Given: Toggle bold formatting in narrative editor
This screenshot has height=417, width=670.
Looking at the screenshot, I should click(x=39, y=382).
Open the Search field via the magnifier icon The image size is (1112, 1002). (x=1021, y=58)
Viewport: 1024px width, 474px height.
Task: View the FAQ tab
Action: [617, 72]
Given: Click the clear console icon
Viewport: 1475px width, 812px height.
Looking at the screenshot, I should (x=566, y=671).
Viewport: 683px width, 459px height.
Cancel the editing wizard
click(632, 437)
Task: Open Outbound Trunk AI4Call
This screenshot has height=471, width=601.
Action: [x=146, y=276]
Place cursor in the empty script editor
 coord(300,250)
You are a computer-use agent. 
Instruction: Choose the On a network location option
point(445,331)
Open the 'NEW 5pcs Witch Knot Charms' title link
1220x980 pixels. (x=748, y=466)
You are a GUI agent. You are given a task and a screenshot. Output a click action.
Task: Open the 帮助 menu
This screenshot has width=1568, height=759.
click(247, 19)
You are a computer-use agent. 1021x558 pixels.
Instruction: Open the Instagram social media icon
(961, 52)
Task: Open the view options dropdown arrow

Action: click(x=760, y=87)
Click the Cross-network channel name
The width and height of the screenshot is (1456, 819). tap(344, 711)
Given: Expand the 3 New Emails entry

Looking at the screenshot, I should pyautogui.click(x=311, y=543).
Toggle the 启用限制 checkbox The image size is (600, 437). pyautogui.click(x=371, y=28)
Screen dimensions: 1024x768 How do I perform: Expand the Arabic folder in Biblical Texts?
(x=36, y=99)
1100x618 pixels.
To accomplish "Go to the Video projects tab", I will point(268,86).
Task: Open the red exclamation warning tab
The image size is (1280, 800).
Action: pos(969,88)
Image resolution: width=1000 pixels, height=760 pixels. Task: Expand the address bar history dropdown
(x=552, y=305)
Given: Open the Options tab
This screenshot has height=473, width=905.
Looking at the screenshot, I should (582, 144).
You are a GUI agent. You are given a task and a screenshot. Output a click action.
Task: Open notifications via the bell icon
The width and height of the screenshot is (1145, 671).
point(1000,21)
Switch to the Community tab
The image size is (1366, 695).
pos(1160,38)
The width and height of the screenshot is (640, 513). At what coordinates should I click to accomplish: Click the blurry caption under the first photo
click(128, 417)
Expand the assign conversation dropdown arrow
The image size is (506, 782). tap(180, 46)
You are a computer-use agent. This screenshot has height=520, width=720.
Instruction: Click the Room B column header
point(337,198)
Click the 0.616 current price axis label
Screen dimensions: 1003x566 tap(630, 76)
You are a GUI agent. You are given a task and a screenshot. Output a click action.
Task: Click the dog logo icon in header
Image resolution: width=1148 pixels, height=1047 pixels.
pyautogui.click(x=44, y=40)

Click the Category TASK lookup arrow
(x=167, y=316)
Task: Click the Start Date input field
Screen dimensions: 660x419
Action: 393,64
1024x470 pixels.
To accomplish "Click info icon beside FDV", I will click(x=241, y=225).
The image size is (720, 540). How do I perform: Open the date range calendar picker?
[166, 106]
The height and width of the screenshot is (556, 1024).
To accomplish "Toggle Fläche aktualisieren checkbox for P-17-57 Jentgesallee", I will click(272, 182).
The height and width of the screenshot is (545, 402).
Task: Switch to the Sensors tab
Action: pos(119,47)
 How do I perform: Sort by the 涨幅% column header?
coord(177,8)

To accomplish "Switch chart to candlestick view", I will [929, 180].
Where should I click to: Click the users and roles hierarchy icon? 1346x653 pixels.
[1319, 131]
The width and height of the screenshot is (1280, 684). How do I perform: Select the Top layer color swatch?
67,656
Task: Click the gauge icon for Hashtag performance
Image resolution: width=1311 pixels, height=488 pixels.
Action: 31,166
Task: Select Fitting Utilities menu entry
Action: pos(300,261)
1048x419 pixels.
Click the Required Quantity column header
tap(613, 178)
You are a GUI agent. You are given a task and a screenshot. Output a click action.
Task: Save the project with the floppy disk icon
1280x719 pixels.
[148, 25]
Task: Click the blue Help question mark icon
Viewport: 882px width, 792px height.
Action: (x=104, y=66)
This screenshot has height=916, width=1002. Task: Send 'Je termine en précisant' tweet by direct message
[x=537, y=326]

## INSTRUCTIONS TO FOLLOW
Go back to the listing above and please repeat it exactly.

## RESULT FOR THIS TASK
Given: Toggle bold formatting in narrative editor
This screenshot has height=417, width=670.
Looking at the screenshot, I should click(x=39, y=382).
Open the Search field via the magnifier icon The image size is (1112, 1002). (x=1021, y=58)
Viewport: 1024px width, 474px height.
Task: View the FAQ tab
Action: [617, 72]
Given: Click the clear console icon
Viewport: 1475px width, 812px height.
Looking at the screenshot, I should (x=566, y=671).
Viewport: 683px width, 459px height.
Cancel the editing wizard
click(632, 437)
Task: Open Outbound Trunk AI4Call
This screenshot has height=471, width=601.
Action: [x=146, y=276]
Place cursor in the empty script editor
 coord(300,250)
You are a computer-use agent. 
Instruction: Choose the On a network location option
point(445,331)
Open the 'NEW 5pcs Witch Knot Charms' title link
1220x980 pixels. (x=748, y=466)
You are a GUI agent. You are given a task and a screenshot. Output a click action.
Task: Open the 帮助 menu
This screenshot has width=1568, height=759.
click(247, 19)
You are a computer-use agent. 1021x558 pixels.
Instruction: Open the Instagram social media icon
(961, 52)
Task: Open the view options dropdown arrow

Action: click(x=760, y=87)
Click the Cross-network channel name
The width and height of the screenshot is (1456, 819). tap(344, 711)
Given: Expand the 3 New Emails entry

Looking at the screenshot, I should pyautogui.click(x=311, y=543).
Toggle the 启用限制 checkbox The image size is (600, 437). pyautogui.click(x=371, y=28)
Screen dimensions: 1024x768 How do I perform: Expand the Arabic folder in Biblical Texts?
(x=36, y=99)
1100x618 pixels.
To accomplish "Go to the Video projects tab", I will point(268,86).
Task: Open the red exclamation warning tab
The image size is (1280, 800).
Action: pos(969,88)
Image resolution: width=1000 pixels, height=760 pixels. Task: Expand the address bar history dropdown
(x=552, y=305)
Given: Open the Options tab
This screenshot has height=473, width=905.
Looking at the screenshot, I should (582, 144).
You are a GUI agent. You are given a task and a screenshot. Output a click action.
Task: Open notifications via the bell icon
The width and height of the screenshot is (1145, 671).
point(1000,21)
Switch to the Community tab
The image size is (1366, 695).
pos(1160,38)
The width and height of the screenshot is (640, 513). At what coordinates should I click to accomplish: Click the blurry caption under the first photo
click(128, 417)
Expand the assign conversation dropdown arrow
The image size is (506, 782). tap(180, 46)
You are a computer-use agent. This screenshot has height=520, width=720.
Instruction: Click the Room B column header
point(337,198)
Click the 0.616 current price axis label
Screen dimensions: 1003x566 tap(630, 76)
You are a GUI agent. You are given a task and a screenshot. Output a click action.
Task: Click the dog logo icon in header
Image resolution: width=1148 pixels, height=1047 pixels.
pyautogui.click(x=44, y=40)

Click the Category TASK lookup arrow
(x=167, y=316)
Task: Click the Start Date input field
Screen dimensions: 660x419
Action: 393,64
1024x470 pixels.
To accomplish "Click info icon beside FDV", I will click(x=241, y=225).
The image size is (720, 540). How do I perform: Open the date range calendar picker?
[166, 106]
The height and width of the screenshot is (556, 1024).
To accomplish "Toggle Fläche aktualisieren checkbox for P-17-57 Jentgesallee", I will click(272, 182).
The height and width of the screenshot is (545, 402).
Task: Switch to the Sensors tab
Action: pos(119,47)
 How do I perform: Sort by the 涨幅% column header?
coord(177,8)

To accomplish "Switch chart to candlestick view", I will [929, 180].
Where should I click to: Click the users and roles hierarchy icon? 1346x653 pixels.
[1319, 131]
The width and height of the screenshot is (1280, 684). How do I perform: Select the Top layer color swatch?
67,656
Task: Click the gauge icon for Hashtag performance
Image resolution: width=1311 pixels, height=488 pixels.
Action: 31,166
Task: Select Fitting Utilities menu entry
Action: pos(300,261)
1048x419 pixels.
Click the Required Quantity column header
tap(613, 178)
You are a GUI agent. You are given a task and a screenshot. Output a click action.
Task: Save the project with the floppy disk icon
1280x719 pixels.
[148, 25]
Task: Click the blue Help question mark icon
Viewport: 882px width, 792px height.
Action: (x=104, y=66)
This screenshot has height=916, width=1002. Task: Send 'Je termine en précisant' tweet by direct message
[x=537, y=326]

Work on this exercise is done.